By Tyler Wood
Students coming to study at McDaniel Budapest from American Christmas traditions (or anywhere else for that matter) might be surprised that there are a few differences between how Americans and Hungarians celebrate that might seem unusual. Of course, many of these customs are shared to varying degrees across many European nations, and the Magyar Christmas celebrations can be of particular interest to students studying at McDaniel Budapest: the food, the dates, and the cultural minutia.
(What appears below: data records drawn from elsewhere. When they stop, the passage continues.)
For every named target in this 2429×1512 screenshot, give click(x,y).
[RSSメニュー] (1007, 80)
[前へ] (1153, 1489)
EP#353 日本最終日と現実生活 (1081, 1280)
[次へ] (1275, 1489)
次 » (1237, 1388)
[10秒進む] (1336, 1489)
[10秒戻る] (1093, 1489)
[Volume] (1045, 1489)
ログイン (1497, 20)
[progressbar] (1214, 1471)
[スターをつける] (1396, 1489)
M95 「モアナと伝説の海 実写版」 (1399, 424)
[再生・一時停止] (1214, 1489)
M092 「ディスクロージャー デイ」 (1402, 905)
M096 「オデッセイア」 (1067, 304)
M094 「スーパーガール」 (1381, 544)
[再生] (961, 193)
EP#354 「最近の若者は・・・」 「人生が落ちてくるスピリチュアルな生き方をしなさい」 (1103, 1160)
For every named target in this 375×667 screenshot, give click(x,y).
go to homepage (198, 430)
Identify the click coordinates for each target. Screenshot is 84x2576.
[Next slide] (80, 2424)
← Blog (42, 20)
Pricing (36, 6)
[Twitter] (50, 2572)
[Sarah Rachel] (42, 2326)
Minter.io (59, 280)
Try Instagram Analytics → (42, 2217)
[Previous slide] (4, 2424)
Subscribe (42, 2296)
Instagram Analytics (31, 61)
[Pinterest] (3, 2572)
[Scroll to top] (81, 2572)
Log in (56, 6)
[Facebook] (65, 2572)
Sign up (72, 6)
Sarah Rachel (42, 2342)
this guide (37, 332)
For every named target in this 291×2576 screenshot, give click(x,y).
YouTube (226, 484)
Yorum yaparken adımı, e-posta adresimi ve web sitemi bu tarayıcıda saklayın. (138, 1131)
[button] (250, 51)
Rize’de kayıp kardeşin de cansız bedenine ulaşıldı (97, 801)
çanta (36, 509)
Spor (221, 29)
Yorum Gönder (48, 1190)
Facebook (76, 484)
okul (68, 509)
First and most importantly, there are the dates. What Americans think of as ‘Christmas’ is split into two separate holidays in Hungary: St. Nicholas’ Day and Christmas Day. St. Nicholas’ Day (or you might hear it Hungarianized as Szent Miklós or Mikulás) is celebrated between the 5th and 6th of December. On the night of the 5th, Hungarian children often place a boot or shoes on a windowsill, expecting them to be filled with candy by Szent Miklós while they sleep. St. Nicholas is sometimes referred to as coming with two helpers: an angel who gives presents to the good children and a devil called Krampus who does the opposite; in recent years, the latter has become better known.
This isn’t unusual in Europe; St. Nicholas’ Day is celebrated in many European countries in a similar way. Saint Nicholas of Myra (or Bari) is a canonized saint best known for his generosity and for allegedly slapping the heretic Arius at the first council of Nicaea. Today, ol’ Saint Nick is usually depicted in his classic red and white outfit, but before the 20th century, the red was usually green or tan.
At night while St. Nicholas delivers the presents, the children must be asleep; otherwise, they get only a birch stick (virgács in Hungarian). The day of the 6th is St. Nicholas’ day proper and is often celebrated with a feast. Though there is no consensus as to what is to be eaten, common dishes include fried fish, turkey, bejgli (a brioche with poppy seed or walnut filling), various fruits, gingerbread, garlic, and honey. It’s not that different from typical American Christmas dishes, but it’s important to remember that this is not Christmas! It might confuse some that Hungarian expats sometimes refer to St. Nicholas’ Day as ‘Hungarian Christmas,’ even though Hungarians also celebrate ‘normal’ Christmas as well, though there are still differences.
On Christmas Eve, December 24th, Hungarians decorate their houses for Christmas and make another feast, with food similar to that of St. Nicholas Day, but fish soup and stuffed cabbage are also common. Hungarians typically decorate a tree by hanging ornaments and candy from it, and the presents are wrapped and placed below the tree. For Christmas in Hungary, it isn’t St. Nicholas who brings the presents, but baby Jesus, and the presents are given out in the evening of the 24th after the meal.
It’s important that we remember that these are generalizations about national traditions, but many people have their own regional, cultural, and familial traditions, which someone may or may not follow. For instance, it’s common in America for Jewish families to go out for Chinese food on Christmas, December 25th, but not all Jewish people follow this tradition, of course. The same goes for Hungarian traditions, which may differ from place to place in Hungary and abroad.